*TEXTO SELECIONADO*
****
Quem já percorreu da vida uma larga fatia, presenciou e viveu circunstâncias dolorosas e conhece os horrores de que os homens são capazes, ainda se surpreende com situações medonhas, em épocas recentes, nos países da Europa.

O ginecologista Eduardo Vela é um sobrevivente impune do roubo de bebés que durou, de forma sistemática e reiterada, 60 anos. Uma rede criminosa começou a roubar bebés, filhos de mulheres republicanas, para os dar a casais franquistas inférteis e a instituições religiosas, antes de assassinar as mães, para garantir aos filhos uma educação cristã e evitar que a lepra comunista os pudesse atingir.

Em 1959, o então diretor da clínica de San Ramón, em Madrid, Eduardo Vela entregou a um casal infértil Inés Madrigal, retirada aos pais. Foi o primeiro caso, entre dezenas de milhares, a ser julgado e provado em tribunal, com o criminoso à solta, por ter prescrito o crime. Inés Madrigal, ilegalmente separada dos pais, foi a única a obter o julgamento de um criminoso da rede que começou a atuar em 1938 e teve o seu auge após a vitória fascista de Franco. O horror prolongou-se, já em democracia, até 1996, com encenação de mortes fetais durante o parto e outras artimanhas contra famílias pobres.

Inés Madrigal, desconfiou das circunstâncias em que foi adotada, depois de ter lido no El País que a clínica de San Ramón se distinguiu na prática de tão hediondos crimes e que o médico Eduardo Vela, agora com 85 anos, tinha sido o responsável de numerosas adoções ilegais, detenções ilegais e falsificação de documentos. Foi a mãe adotiva que, ao atingir a maioridade, lhe confessou a adoção e confirmou em tribunal que a filha lhe tinha sido dada de presente pelo sinistro médico Vela.
****
*REGISTOS FORNECIDOS*
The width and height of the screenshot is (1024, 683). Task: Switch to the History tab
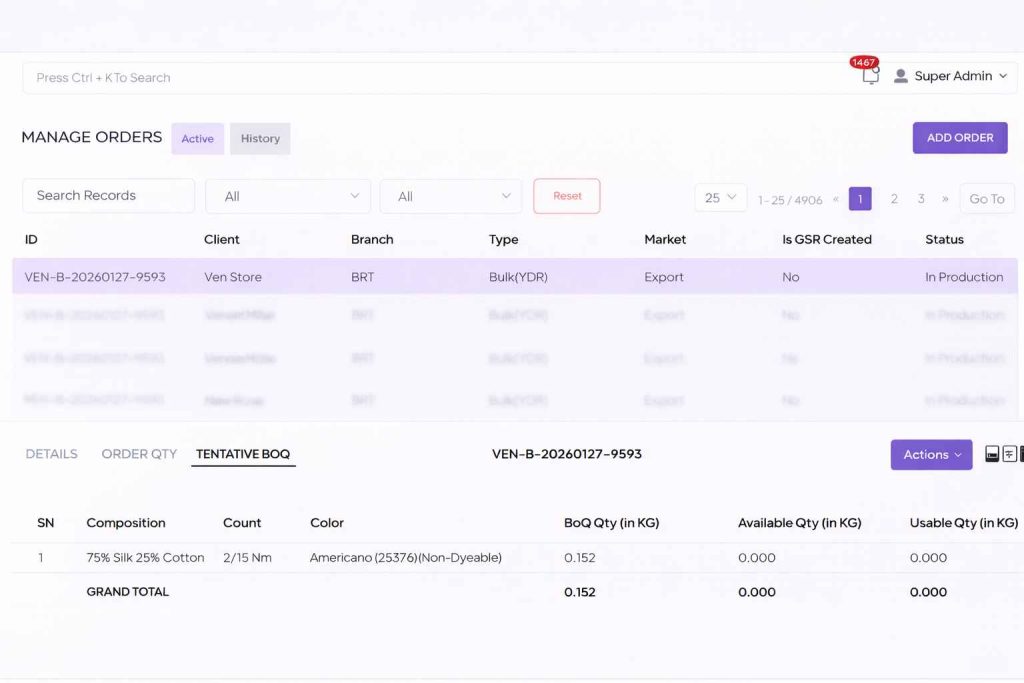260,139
****
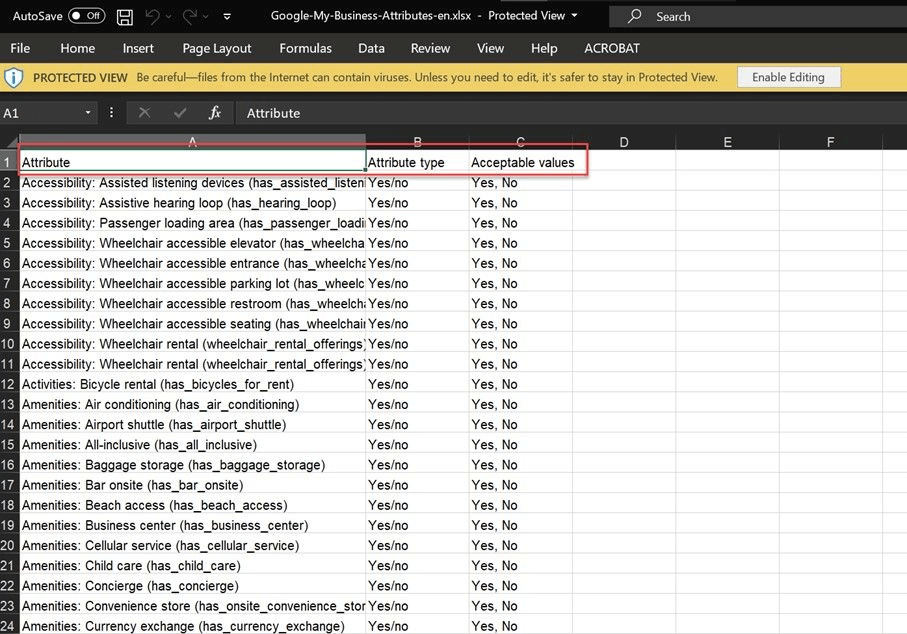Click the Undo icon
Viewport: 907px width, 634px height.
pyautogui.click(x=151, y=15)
****
*TAREFA 1*
No texto sobre o roubo de bebés, em que ano Eduardo Vela entregou Inés Madrigal a um casal infértil?
*TAREFA 2*
Duplica, por favor, do texto sobre o roubo de bebés tudo desde "O ginecologista Eduardo" até "os pudesse atingir.".
*TAREFA 3*
Prossegue o texto sobre o roubo de bebés a partir da última frase apresentada.

*RESPOSTA 1*
Em 1959.

*RESPOSTA 2*
O ginecologista Eduardo Vela é um sobrevivente impune do roubo de bebés que durou, de forma sistemática e reiterada, 60 anos. Uma rede criminosa começou a roubar bebés, filhos de mulheres republicanas, para os dar a casais franquistas inférteis e a instituições religiosas, antes de assassinar as mães, para garantir aos filhos uma educação cristã e evitar que a lepra comunista os pudesse atingir.

*RESPOSTA 3*
Este foi um dos inúmeros casos que o célebre juiz Baltasar Garzón calculou terem sido, entre 1938 e 1996, cerca de 30 mil. As crianças eram separadas dos pais, sem provas de que os pais biológicos tivessem dado consentimento ou tido sequer conhecimento.

Este é mais um crime ignóbil da ditadura franquista a juntar aos fuzilamentos sumários de centenas de milhares de espanhóis, com a cumplicidade de instituições católicas.

A denúncia destes crimes contra a Humanidade e a luta para que sejam imprescritíveis são uma exigência democrática, apontando à execração pública todos os que teimam em reabilitar a memória de Franco e dos seus sequazes.

Em Espanha, os insultos a Deus ou ao apóstolo Tiago, sem queixa dos ofendidos, ainda geram condenações, mas o roubo de crianças ameaça ficar impune, tal como os outros crimes contra a Humanidade cometidos pelo franquismo, a Falange e a Igreja.

Apostila – Os dados deste texto encontram-se na imprensa nacional e internacional do mês de junho. Volto ao tema para cumprir o dever de os lembrar aos leitores quando os fascistas espanhóis pretendem reabilitar a memória de Franco e se opõem à sua trasladação do Vale dos Caídos.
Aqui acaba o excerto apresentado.